As constantes trocas de docentes vão impactar no funcionamento do PVR. A Assesoar não consegue entender o que está ocorrendo com a universidade naquele momento, porque a UNIOESTE é tão inconstante no projeto. A resposta dada pela ONG é a de criticar as atitudes individuais dos docentes e tentar enquadrá-los, como ocorreu com Am ou recorrer ao convênio para tentar garantir o cumprimento do número de horas no PVR como na época da FACIBEL. A fim de ilustrarmos nosso argumento, retomemos uma fala de Am, que faz uma interessante leitura dessa fase. Para ele, a lógica do projeto pedia que os docentes se negassem enquanto tal, ou seja, se desvinculassem de suas perspectivas de pesquisa para atender a agenda da Assesoar no projeto.

[...] os professores foram saindo. Os professores da universidade. Porque o projeto, digamos, tinha uma lógica de se negar enquanto professor da universidade e ser um deles lá e construir a partir de lá. E o professor na universidade, ele parte de um outro lugar. Primeiro o professor da universidade tem autonomia, absoluta ele vai estudar o que quer e como quer. Ele é livre [...] (Am entrevista 1 parceiro universidade, pesquisa de campo 2006, linhas 589-595).

Segundo ele, os novos docentes “partem de outro lugar”, ou seja, têm autonomia para decidir o quê e como pesquisar.

[...] então, esse foi o grande conflito do Projeto Vida na Roça e da universidade, enfim, da Assesoar. Os agricultores não conseguiam entender essa lógica da universidade. Porque na prática a universidade não existe, a não ser que algum professor espontaneamente queira trabalhar, mas não dá para a universidade dizer:

bem, eu vou assumir um convênio de um projeto com tantas horas semanais porque a carga horária do professor... não depende de quem está na gestão da universidade, o professor tem autonomia de fazer ou não. Eles têm autonomia também de não seguir aquilo que o coletivo lá do projeto aprovou. Então, nesse sentido, acho que, foi criando crises e crises internamente na universidade [...] mas aí não foi falha da universidade foi o projeto mesmo que entrou em crise [...] (Am, entrevista 1 parceiro universidade, pesquisa de campo 2006, linhas 303-623).

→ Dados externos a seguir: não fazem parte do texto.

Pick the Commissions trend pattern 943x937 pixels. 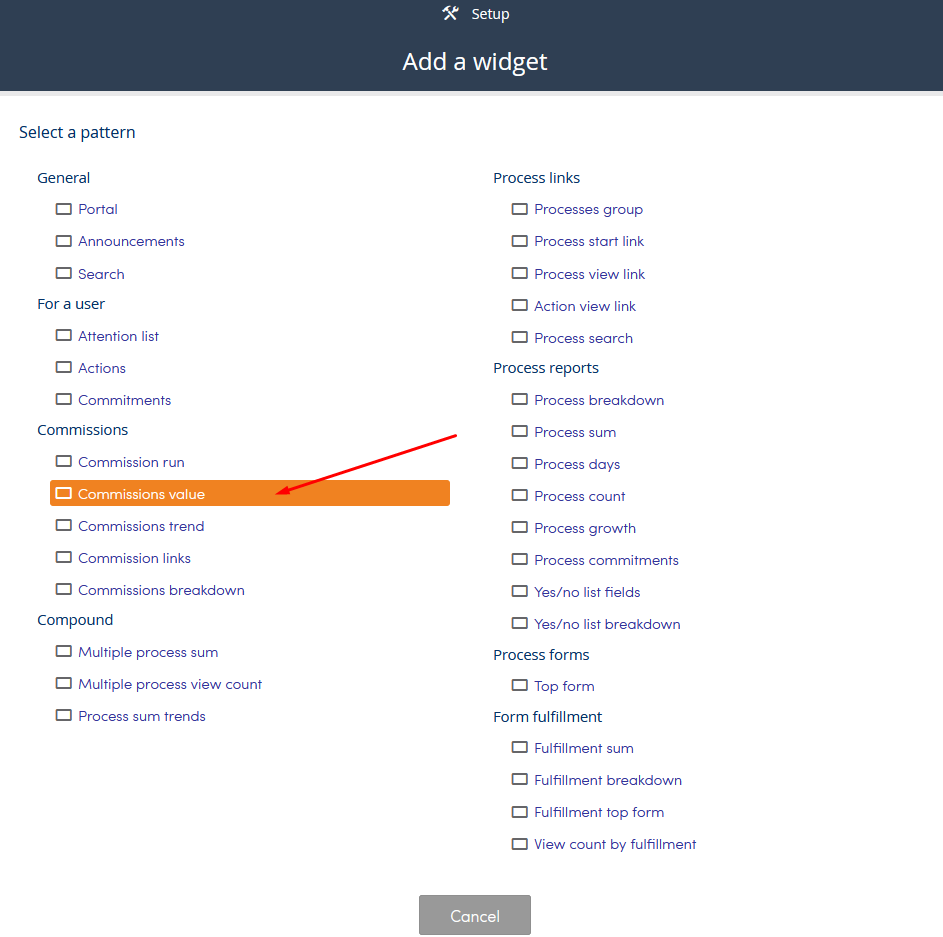(x=141, y=526)
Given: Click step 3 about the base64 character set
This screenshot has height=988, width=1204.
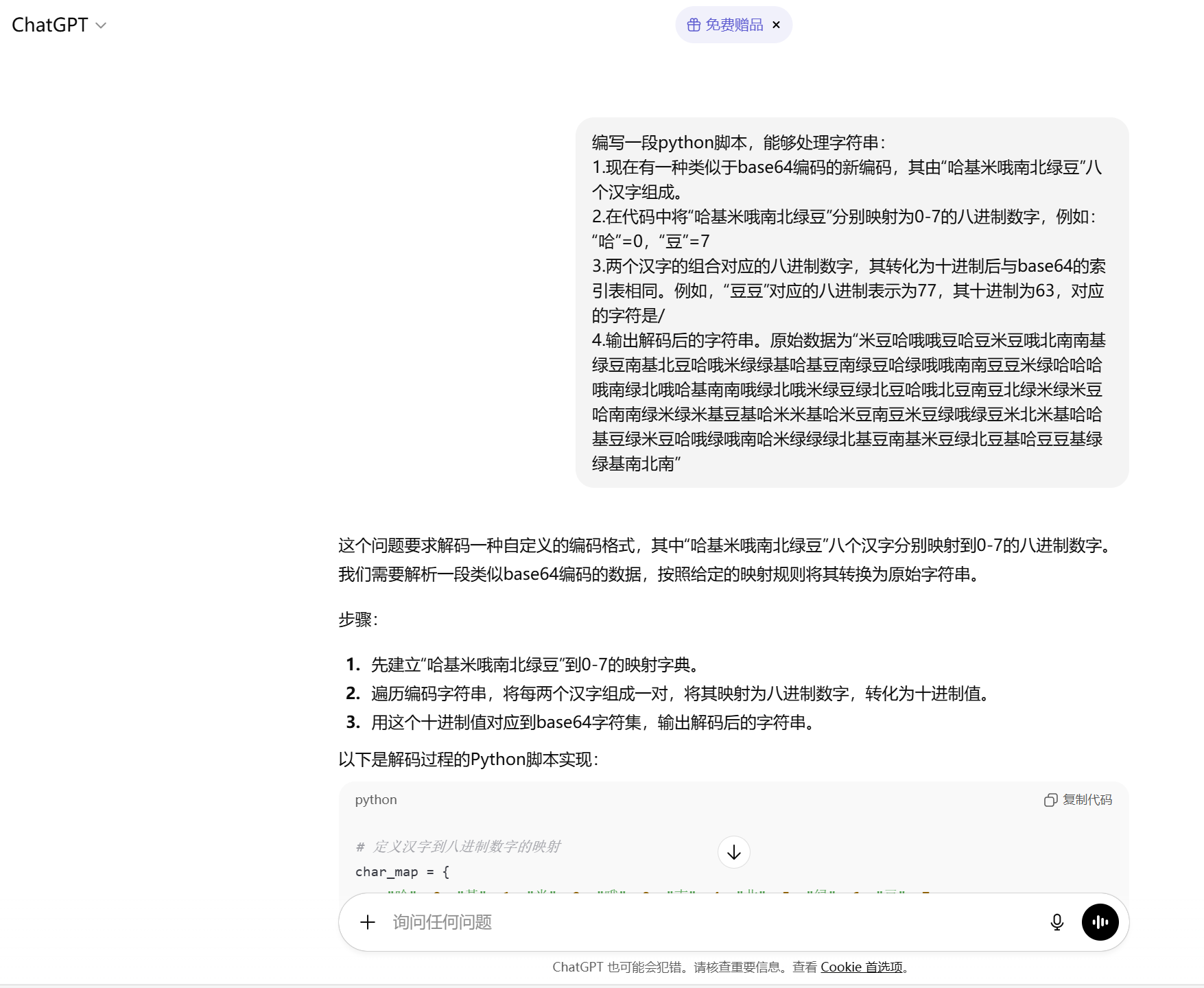Looking at the screenshot, I should [x=594, y=722].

Nas palavras de Am, isso significa que não é possível estabelecer convênios que determinem o número de horas de trabalho nos moldes do existente na época da FACIBEL. No novo quadro, os docentes não aceitam passivamente as decisões do “coletivo”. A entrada destes novos docentes no PVR, com maior liberdade e autonomia de vinculação à pesquisa e à extensão serão fatores essenciais que nortearão as futuras relações entre a Assesoar e a universidade.